How can you enable MFA? Go to account settings for your bank account, investment platforms, and online payment services, find the MFA option, and follow the instructions to set it up. Many nonfinancial accounts also offer this—you can use it for email, social media, and any other service that contains sensitive information.
Don’t Take the Phishing Bait
When scammers send emails or make phone calls that appear to be from legitimate sources, like your bank or credit card company, so they can solicit your login credentials, it’s called phishing. Phishing messages often have a sense of urgency or pressure you to act quickly, perhaps by claiming your account is compromised—or even that a family member is in trouble and needs your financial help.
To stay safe from phishing attempts, always check the sender’s address. An email that doesn’t match the institution’s official domain name should raise suspicion. Even if the address looks legitimate, it’s safest for you to initiate contact with anyone requesting personal information via the phone number on their official website rather than hitting reply or clicking a link in an email. You can do the same with a suspicious phone call—tell the caller you’ll call the bank or other institution back using their publicly listed contact information. In general, it’s a safe policy not to answer calls or respond to text messages from unknown numbers, especially those claiming to be from your bank or financial institution.
More Digital Safety Steps
Update regularly. App and device updates often include security patches that protect against threats and vulnerabilities that hackers can exploit. Enable automatic updates whenever possible so your device remains protected.
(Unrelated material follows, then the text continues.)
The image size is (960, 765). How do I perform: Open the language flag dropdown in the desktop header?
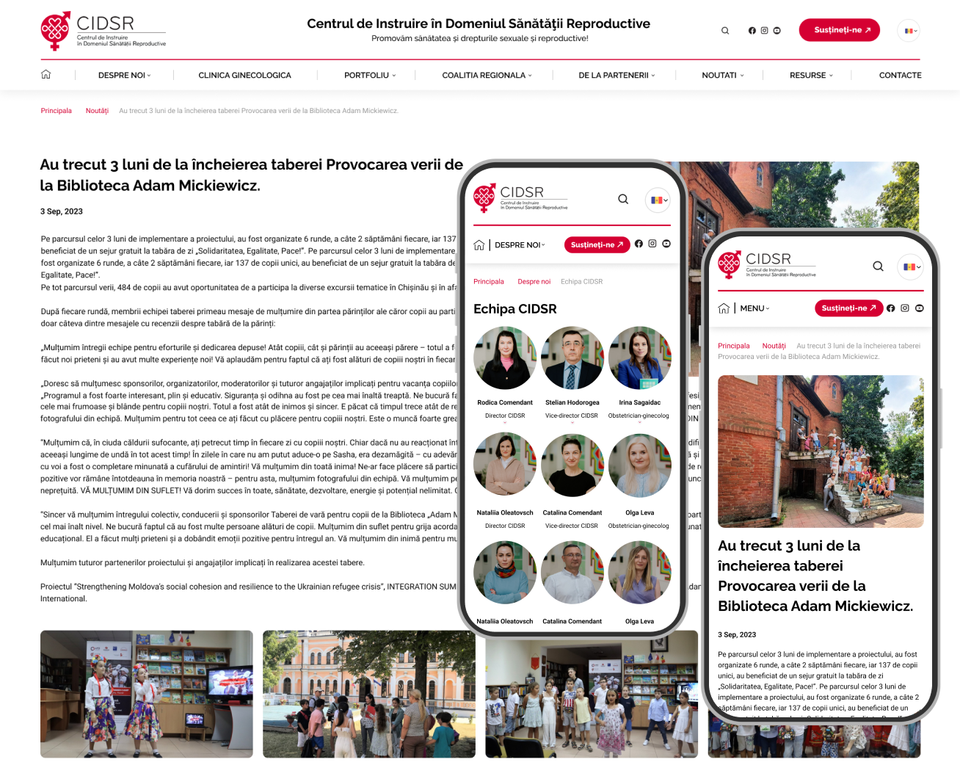tap(909, 31)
Avoid public Wi-Fi for sensitive transactions. Public Wi-Fi networks, like those in coffee shops or airports, are convenient but can be insecure. Stick to your home password-protected Wi-Fi when accessing financial accounts or entering sensitive information.
Stay vigilant. Regularly review your financial statements and credit reports. Early detection of suspicious activity can prevent significant losses. Set up alerts to notify you of any significant changes or activities.
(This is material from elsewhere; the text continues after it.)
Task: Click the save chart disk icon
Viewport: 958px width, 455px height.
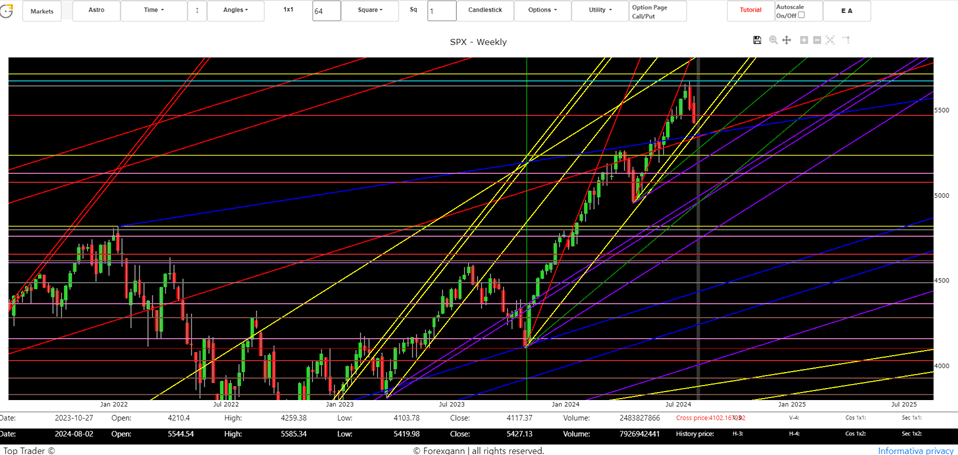Action: pyautogui.click(x=757, y=40)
Enable screen locks. Set a strong screen lock on your phone, be it a PIN, fingerprint scan, or facial recognition. This adds a key layer of security that prevents anyone from accessing your device and the financial apps on it.
“S” is for secure. Look for the https:// prefix at the beginning of a website’s address, especially when entering sensitive information like login credentials or financial details. The “s” indicates that the website encrypts the data you send and receive, making it more difficult for hackers to intercept.
In today’s world, your financial health is closely linked to your digital security. Cybercriminals are constantly evolving their tactics, targeting not just bank accounts but also investment portfolios, retirement savings, and even real estate transactions. Strong online security practices are no longer optional—they’re essential. By creating safe passwords and following these digital security best practices, you’ll not only protect your data, but your financial future and your peace of mind, too.
This material has been provided for general informational purposes only and does not constitute tax, legal, or investment advice. Although we go to great lengths to make sure our information is accurate and useful, we recommend you consult a qualified professional regarding your situation. Commonwealth Financial Network does not provide tax or legal advice.